Nurse Ratched, the psychotic nurse played by Louise Fletcher in the 1975 film “One Flew Over the Cuckoo’s Nest” is one of the most terrifying characters in cinema. In the movie and the 1962 novel Ratched was the head administrative nurse of a mental institution that she ruled with a tyrannical zeal. She used access to medications, privileges, and even basic necessities to maintain absolute control over patients who were under her charge. Nurse Ratched was symbolic of how power corrupts, even in bureaucracies that are meant to help people, such as mental health facilities.

Deadline Hollywood reports that Netflix is developing a series, to be entitled “Ratched,” that will delve into the early years of the most terrifying woman ever to wear the white nurse’s uniform. Ryan Murphy and Michael Douglas are set to produce with Sarah Paulson set to play the young Ratched.

The series was created by Evan Romansky, who is fresh out of film school, who also wrote the pilot on spec. Murphy was so enthusiastic about the project that he spent a year getting the writes to the story and the character. Romansky will also co-executive produce. Romansky’s involvement, so early in his career is something out of Hollywood in its own right.

“Ratched” will begin in 1947 when the young, newly-minted nurse arrives at her first job. The series will explore how the character devolved into the monster who we see in the movie. The Netflix series order is for an unprecedented two-season, eighteen-episode order, with production slated to begin in mid-2018.

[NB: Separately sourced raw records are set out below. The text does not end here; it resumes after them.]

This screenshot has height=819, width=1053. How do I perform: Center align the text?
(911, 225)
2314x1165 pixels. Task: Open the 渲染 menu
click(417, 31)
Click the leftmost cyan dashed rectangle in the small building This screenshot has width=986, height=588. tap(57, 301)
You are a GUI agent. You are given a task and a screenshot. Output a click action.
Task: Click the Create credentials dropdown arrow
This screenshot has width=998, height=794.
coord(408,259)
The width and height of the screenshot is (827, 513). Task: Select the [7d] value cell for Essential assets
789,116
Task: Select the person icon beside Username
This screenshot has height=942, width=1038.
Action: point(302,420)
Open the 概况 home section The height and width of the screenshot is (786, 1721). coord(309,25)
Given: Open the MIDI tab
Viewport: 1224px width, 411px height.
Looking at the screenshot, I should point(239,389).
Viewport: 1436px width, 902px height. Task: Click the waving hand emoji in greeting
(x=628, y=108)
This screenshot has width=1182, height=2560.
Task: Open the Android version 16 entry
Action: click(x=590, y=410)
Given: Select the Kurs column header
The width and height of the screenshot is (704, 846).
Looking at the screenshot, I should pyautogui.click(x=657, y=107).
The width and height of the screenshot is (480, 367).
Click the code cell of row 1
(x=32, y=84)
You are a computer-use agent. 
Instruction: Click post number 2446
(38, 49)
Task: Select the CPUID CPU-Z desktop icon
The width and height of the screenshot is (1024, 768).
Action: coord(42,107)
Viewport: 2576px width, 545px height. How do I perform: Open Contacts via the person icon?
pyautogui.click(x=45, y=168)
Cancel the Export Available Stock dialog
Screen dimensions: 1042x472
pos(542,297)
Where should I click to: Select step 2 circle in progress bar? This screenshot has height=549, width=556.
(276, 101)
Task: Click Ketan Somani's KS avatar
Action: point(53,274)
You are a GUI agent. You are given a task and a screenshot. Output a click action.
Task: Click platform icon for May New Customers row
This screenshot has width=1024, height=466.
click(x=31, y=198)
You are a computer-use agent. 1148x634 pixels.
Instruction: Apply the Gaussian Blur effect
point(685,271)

Ken Kesey wrote the original novel based on his experiences working as an orderly in a mental health facility in the 1950s. At the time depicted in the novel and the subsequent movie, mental patients were often made residents of facilities such as the one depicted in the story against their wills. The science of mental health therapy was somewhat underdeveloped, hence the use of dubious techniques such as electroshock therapy and even frontal lobotomies, which tended to make people with mental health issues worse.

Kesey depicted the mental hospital in his story as akin to a prison, with the lives of the patients circumscribed in ways both subtle and gross. Nurse Ratched was certainly an extreme case of the sort of medical professional who worked at such places in that era. However, she thrived in that environment rather than her power being curbed, which was part of the point of the story. The origin story of the character should be illuminating.